◆ EXTRACT TO READ:
────────────────

You are viewing a plain text version of this content. The canonical link for it is here.
Posted to issues@tez.apache.org by "Bikas Saha (JIRA)" <ji...@apache.org> on 2013/08/30 02:59:52 UTC

[jira] [Updated] (TEZ-410) Refactor EdgeProperties to be more clear

     [ https://issues.apache.org/jira/browse/TEZ-410?page=com.atlassian.jira.plugin.system.issuetabpanels:all-tabpanel ]

Bikas Saha updated TEZ-410:
---------------------------

    Summary: Refactor EdgeProperties to be more clear  (was: Refactor Edge Connection Pattern to be more clear)
    
> Refactor EdgeProperties to be more clear
> ----------------------------------------
>
>                 Key: TEZ-410
>                 URL: https://issues.apache.org/jira/browse/TEZ-410
>             Project: Apache Tez
>          Issue Type: Improvement
>            Reporter: Bikas Saha
>            Assignee: Bikas Saha
>         Attachments: TEZ-410.1.patch, TEZ-410.2.patch, TEZ-410.3.patch, TEZ-410.4.patch, TEZ-410.5.patch
>
>
> During discussion with users there was feedback that edge properties need to be named better to make them more clear. There was a suggestion to look at MPI for inspiration. Based on that feedback, the proposal is to renamed ConnectionPattern to DataMovement as that is essentially what the property is defining. A Bipartite connection pattern can be constructed from both broadcast and scatter-gather data movement types. There will be 3 kinds of data movements initially.

────────────────

◆ GIVEN DATA:

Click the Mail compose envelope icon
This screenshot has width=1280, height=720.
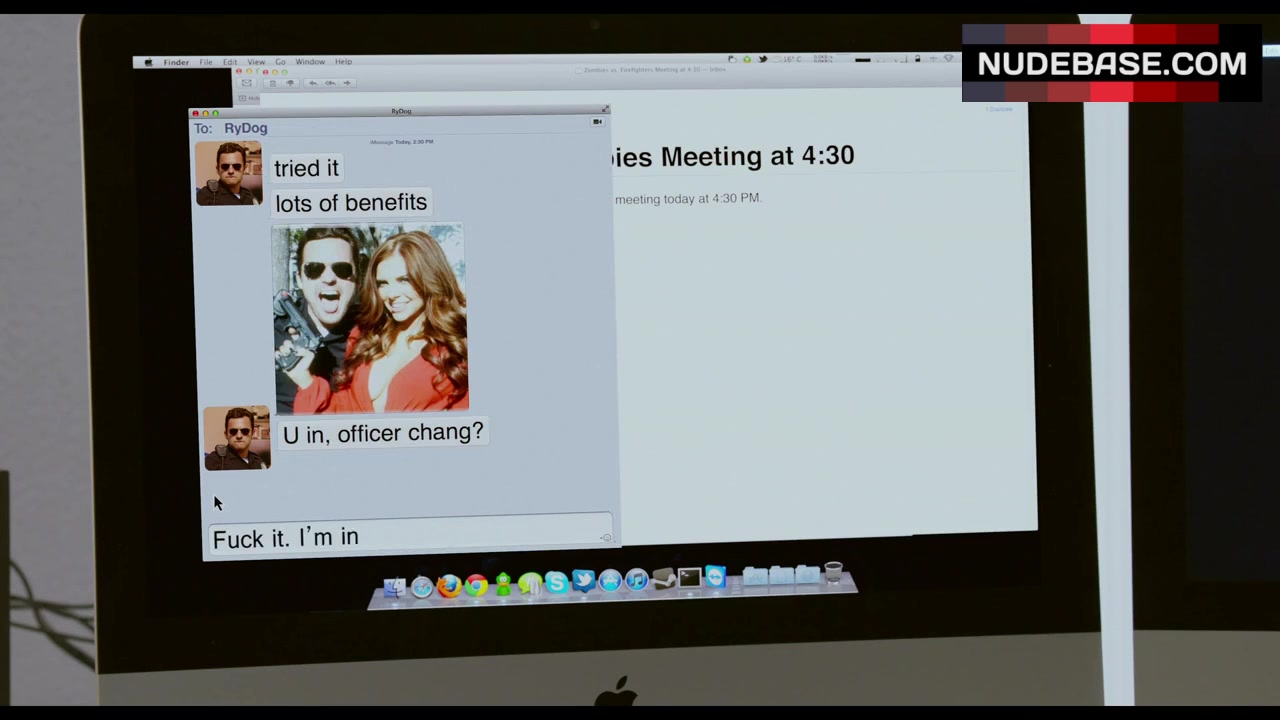pyautogui.click(x=246, y=83)
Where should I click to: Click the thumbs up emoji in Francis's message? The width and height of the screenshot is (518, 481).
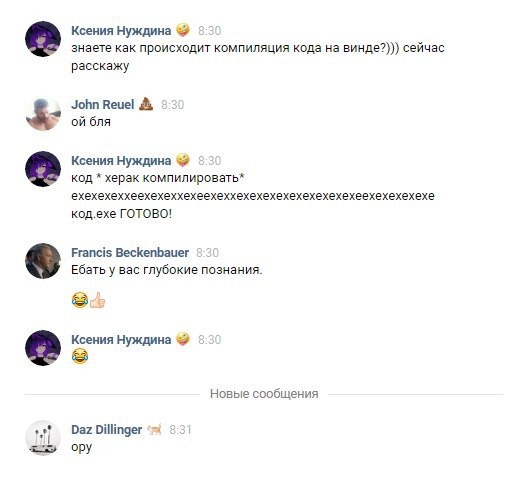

────────────────

◆ EXERCISE DESCRIPTION: Return, word for word, the part of the TEZ-410 issue update that opens with the words containing "[jira] [Updated] (TEZ-410)" and closes with "be more clear)".

◆ OUTPUT FOR THIS EXERCISE:
[jira] [Updated] (TEZ-410) Refactor EdgeProperties to be more clear

     [ https://issues.apache.org/jira/browse/TEZ-410?page=com.atlassian.jira.plugin.system.issuetabpanels:all-tabpanel ]

Bikas Saha updated TEZ-410:
---------------------------

    Summary: Refactor EdgeProperties to be more clear  (was: Refactor Edge Connection Pattern to be more clear)